WORK ORDER: Keeping every word intact, reproduce all of the records.

^^^^^^^^^^^^^^^^

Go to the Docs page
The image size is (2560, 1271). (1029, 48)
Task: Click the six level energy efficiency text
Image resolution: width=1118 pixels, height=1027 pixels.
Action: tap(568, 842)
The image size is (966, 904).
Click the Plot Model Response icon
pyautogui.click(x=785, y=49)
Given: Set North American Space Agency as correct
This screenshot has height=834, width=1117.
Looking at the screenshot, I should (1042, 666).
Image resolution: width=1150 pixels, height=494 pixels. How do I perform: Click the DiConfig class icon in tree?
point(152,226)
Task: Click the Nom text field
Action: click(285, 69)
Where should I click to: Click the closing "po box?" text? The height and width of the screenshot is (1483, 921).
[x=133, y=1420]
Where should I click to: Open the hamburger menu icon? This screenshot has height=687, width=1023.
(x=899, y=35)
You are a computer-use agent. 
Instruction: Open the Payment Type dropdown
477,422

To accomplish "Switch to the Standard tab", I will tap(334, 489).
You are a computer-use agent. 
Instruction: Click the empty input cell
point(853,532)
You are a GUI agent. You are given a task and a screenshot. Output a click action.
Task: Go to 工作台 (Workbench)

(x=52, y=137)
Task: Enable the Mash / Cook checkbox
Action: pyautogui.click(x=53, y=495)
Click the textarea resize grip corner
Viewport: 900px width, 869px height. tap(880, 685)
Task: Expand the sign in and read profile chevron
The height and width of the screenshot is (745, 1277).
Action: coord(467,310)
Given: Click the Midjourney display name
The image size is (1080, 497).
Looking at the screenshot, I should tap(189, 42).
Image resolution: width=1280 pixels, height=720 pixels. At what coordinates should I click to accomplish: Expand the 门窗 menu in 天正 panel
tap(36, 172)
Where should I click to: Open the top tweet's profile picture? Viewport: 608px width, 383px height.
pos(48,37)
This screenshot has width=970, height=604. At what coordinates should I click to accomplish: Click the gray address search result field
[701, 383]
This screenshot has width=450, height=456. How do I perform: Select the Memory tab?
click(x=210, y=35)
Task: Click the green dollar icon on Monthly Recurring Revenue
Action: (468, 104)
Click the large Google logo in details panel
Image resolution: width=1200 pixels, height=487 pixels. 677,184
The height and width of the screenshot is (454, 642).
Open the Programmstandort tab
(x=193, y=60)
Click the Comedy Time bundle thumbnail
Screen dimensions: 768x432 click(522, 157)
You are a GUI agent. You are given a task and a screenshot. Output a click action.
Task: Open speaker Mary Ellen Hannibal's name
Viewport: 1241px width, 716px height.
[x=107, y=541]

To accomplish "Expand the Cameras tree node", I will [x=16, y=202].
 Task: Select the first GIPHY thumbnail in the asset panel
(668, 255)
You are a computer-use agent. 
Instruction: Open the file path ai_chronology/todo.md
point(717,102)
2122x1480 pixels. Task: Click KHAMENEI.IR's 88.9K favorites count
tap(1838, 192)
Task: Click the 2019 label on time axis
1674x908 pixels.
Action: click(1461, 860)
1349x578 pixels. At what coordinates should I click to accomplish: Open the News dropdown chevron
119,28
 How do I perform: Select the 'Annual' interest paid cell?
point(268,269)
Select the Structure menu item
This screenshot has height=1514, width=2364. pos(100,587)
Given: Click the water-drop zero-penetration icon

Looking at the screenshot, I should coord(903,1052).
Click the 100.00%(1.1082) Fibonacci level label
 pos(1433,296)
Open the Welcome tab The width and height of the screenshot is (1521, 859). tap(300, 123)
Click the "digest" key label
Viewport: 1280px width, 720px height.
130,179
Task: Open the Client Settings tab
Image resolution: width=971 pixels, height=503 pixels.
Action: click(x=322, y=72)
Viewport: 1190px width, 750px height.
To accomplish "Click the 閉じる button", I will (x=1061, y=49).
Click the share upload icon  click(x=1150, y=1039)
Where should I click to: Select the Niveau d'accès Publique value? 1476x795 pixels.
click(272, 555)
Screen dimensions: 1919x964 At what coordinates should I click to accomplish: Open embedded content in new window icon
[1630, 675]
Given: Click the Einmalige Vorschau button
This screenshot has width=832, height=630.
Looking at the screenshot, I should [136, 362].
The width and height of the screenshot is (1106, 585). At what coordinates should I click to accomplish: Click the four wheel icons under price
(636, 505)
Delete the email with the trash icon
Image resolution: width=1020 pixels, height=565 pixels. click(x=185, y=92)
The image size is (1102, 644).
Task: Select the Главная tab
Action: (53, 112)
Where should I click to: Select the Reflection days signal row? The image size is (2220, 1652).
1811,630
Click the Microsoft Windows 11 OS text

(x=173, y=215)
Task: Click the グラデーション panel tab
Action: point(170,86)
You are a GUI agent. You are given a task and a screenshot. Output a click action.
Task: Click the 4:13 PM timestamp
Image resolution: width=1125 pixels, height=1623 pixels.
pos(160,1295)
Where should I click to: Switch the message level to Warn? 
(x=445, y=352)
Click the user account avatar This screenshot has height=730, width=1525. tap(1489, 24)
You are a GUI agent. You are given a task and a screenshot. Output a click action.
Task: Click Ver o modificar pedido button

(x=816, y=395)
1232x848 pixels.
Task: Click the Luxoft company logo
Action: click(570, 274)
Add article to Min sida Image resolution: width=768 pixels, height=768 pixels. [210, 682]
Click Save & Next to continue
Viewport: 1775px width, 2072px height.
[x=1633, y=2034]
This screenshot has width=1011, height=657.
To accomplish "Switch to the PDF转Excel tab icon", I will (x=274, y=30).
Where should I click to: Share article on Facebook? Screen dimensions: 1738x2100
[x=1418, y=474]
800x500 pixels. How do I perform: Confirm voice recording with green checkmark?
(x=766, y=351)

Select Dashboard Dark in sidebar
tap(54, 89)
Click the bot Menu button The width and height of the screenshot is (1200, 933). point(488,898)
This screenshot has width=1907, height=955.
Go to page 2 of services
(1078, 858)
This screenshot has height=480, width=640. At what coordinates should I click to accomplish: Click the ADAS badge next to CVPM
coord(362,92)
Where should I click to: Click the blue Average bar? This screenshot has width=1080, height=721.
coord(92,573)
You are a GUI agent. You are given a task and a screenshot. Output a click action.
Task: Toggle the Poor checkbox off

^^^^^^^^^^^^^^^^

SOLUTION TO THIS PROBLEM:
Go to the Docs page
The image size is (2560, 1271). (1029, 48)
Task: Click the six level energy efficiency text
Image resolution: width=1118 pixels, height=1027 pixels.
Action: tap(568, 842)
The image size is (966, 904).
Click the Plot Model Response icon
pyautogui.click(x=785, y=49)
Given: Set North American Space Agency as correct
This screenshot has height=834, width=1117.
Looking at the screenshot, I should (1042, 666).
Image resolution: width=1150 pixels, height=494 pixels. How do I perform: Click the DiConfig class icon in tree?
point(152,226)
Task: Click the Nom text field
Action: click(285, 69)
Where should I click to: Click the closing "po box?" text? The height and width of the screenshot is (1483, 921).
[x=133, y=1420]
Where should I click to: Open the hamburger menu icon? This screenshot has height=687, width=1023.
(x=899, y=35)
You are a computer-use agent. 
Instruction: Open the Payment Type dropdown
477,422

To accomplish "Switch to the Standard tab", I will tap(334, 489).
You are a computer-use agent. 
Instruction: Click the empty input cell
point(853,532)
You are a GUI agent. You are given a task and a screenshot. Output a click action.
Task: Go to 工作台 (Workbench)

(x=52, y=137)
Task: Enable the Mash / Cook checkbox
Action: pyautogui.click(x=53, y=495)
Click the textarea resize grip corner
Viewport: 900px width, 869px height. tap(880, 685)
Task: Expand the sign in and read profile chevron
The height and width of the screenshot is (745, 1277).
Action: coord(467,310)
Given: Click the Midjourney display name
The image size is (1080, 497).
Looking at the screenshot, I should tap(189, 42).
Image resolution: width=1280 pixels, height=720 pixels. At what coordinates should I click to accomplish: Expand the 门窗 menu in 天正 panel
tap(36, 172)
Where should I click to: Open the top tweet's profile picture? Viewport: 608px width, 383px height.
pos(48,37)
This screenshot has width=970, height=604. At what coordinates should I click to accomplish: Click the gray address search result field
[701, 383]
This screenshot has width=450, height=456. How do I perform: Select the Memory tab?
click(x=210, y=35)
Task: Click the green dollar icon on Monthly Recurring Revenue
Action: (468, 104)
Click the large Google logo in details panel
Image resolution: width=1200 pixels, height=487 pixels. 677,184
The height and width of the screenshot is (454, 642).
Open the Programmstandort tab
(x=193, y=60)
Click the Comedy Time bundle thumbnail
Screen dimensions: 768x432 click(522, 157)
You are a GUI agent. You are given a task and a screenshot. Output a click action.
Task: Open speaker Mary Ellen Hannibal's name
Viewport: 1241px width, 716px height.
[x=107, y=541]

To accomplish "Expand the Cameras tree node", I will [x=16, y=202].
 Task: Select the first GIPHY thumbnail in the asset panel
(668, 255)
You are a computer-use agent. 
Instruction: Open the file path ai_chronology/todo.md
point(717,102)
2122x1480 pixels. Task: Click KHAMENEI.IR's 88.9K favorites count
tap(1838, 192)
Task: Click the 2019 label on time axis
1674x908 pixels.
Action: click(1461, 860)
1349x578 pixels. At what coordinates should I click to accomplish: Open the News dropdown chevron
119,28
 How do I perform: Select the 'Annual' interest paid cell?
point(268,269)
Select the Structure menu item
This screenshot has height=1514, width=2364. pos(100,587)
Given: Click the water-drop zero-penetration icon

Looking at the screenshot, I should coord(903,1052).
Click the 100.00%(1.1082) Fibonacci level label
 pos(1433,296)
Open the Welcome tab The width and height of the screenshot is (1521, 859). tap(300, 123)
Click the "digest" key label
Viewport: 1280px width, 720px height.
130,179
Task: Open the Client Settings tab
Image resolution: width=971 pixels, height=503 pixels.
Action: click(x=322, y=72)
Viewport: 1190px width, 750px height.
To accomplish "Click the 閉じる button", I will (x=1061, y=49).
Click the share upload icon  click(x=1150, y=1039)
Where should I click to: Select the Niveau d'accès Publique value? 1476x795 pixels.
click(272, 555)
Screen dimensions: 1919x964 At what coordinates should I click to accomplish: Open embedded content in new window icon
[1630, 675]
Given: Click the Einmalige Vorschau button
This screenshot has width=832, height=630.
Looking at the screenshot, I should [136, 362].
The width and height of the screenshot is (1106, 585). At what coordinates should I click to accomplish: Click the four wheel icons under price
(636, 505)
Delete the email with the trash icon
Image resolution: width=1020 pixels, height=565 pixels. click(x=185, y=92)
The image size is (1102, 644).
Task: Select the Главная tab
Action: (53, 112)
Where should I click to: Select the Reflection days signal row? The image size is (2220, 1652).
1811,630
Click the Microsoft Windows 11 OS text

(x=173, y=215)
Task: Click the グラデーション panel tab
Action: point(170,86)
You are a GUI agent. You are given a task and a screenshot. Output a click action.
Task: Click the 4:13 PM timestamp
Image resolution: width=1125 pixels, height=1623 pixels.
pos(160,1295)
Where should I click to: Switch the message level to Warn? 
(x=445, y=352)
Click the user account avatar This screenshot has height=730, width=1525. tap(1489, 24)
You are a GUI agent. You are given a task and a screenshot. Output a click action.
Task: Click Ver o modificar pedido button

(x=816, y=395)
1232x848 pixels.
Task: Click the Luxoft company logo
Action: click(570, 274)
Add article to Min sida Image resolution: width=768 pixels, height=768 pixels. [210, 682]
Click Save & Next to continue
Viewport: 1775px width, 2072px height.
[x=1633, y=2034]
This screenshot has width=1011, height=657.
To accomplish "Switch to the PDF转Excel tab icon", I will (x=274, y=30).
Where should I click to: Share article on Facebook? Screen dimensions: 1738x2100
[x=1418, y=474]
800x500 pixels. How do I perform: Confirm voice recording with green checkmark?
(x=766, y=351)

Select Dashboard Dark in sidebar
tap(54, 89)
Click the bot Menu button The width and height of the screenshot is (1200, 933). point(488,898)
This screenshot has width=1907, height=955.
Go to page 2 of services
(1078, 858)
This screenshot has height=480, width=640. At what coordinates should I click to accomplish: Click the ADAS badge next to CVPM
coord(362,92)
Where should I click to: Click the blue Average bar? This screenshot has width=1080, height=721.
coord(92,573)
You are a GUI agent. You are given a task and a screenshot. Output a click action.
Task: Toggle the Poor checkbox off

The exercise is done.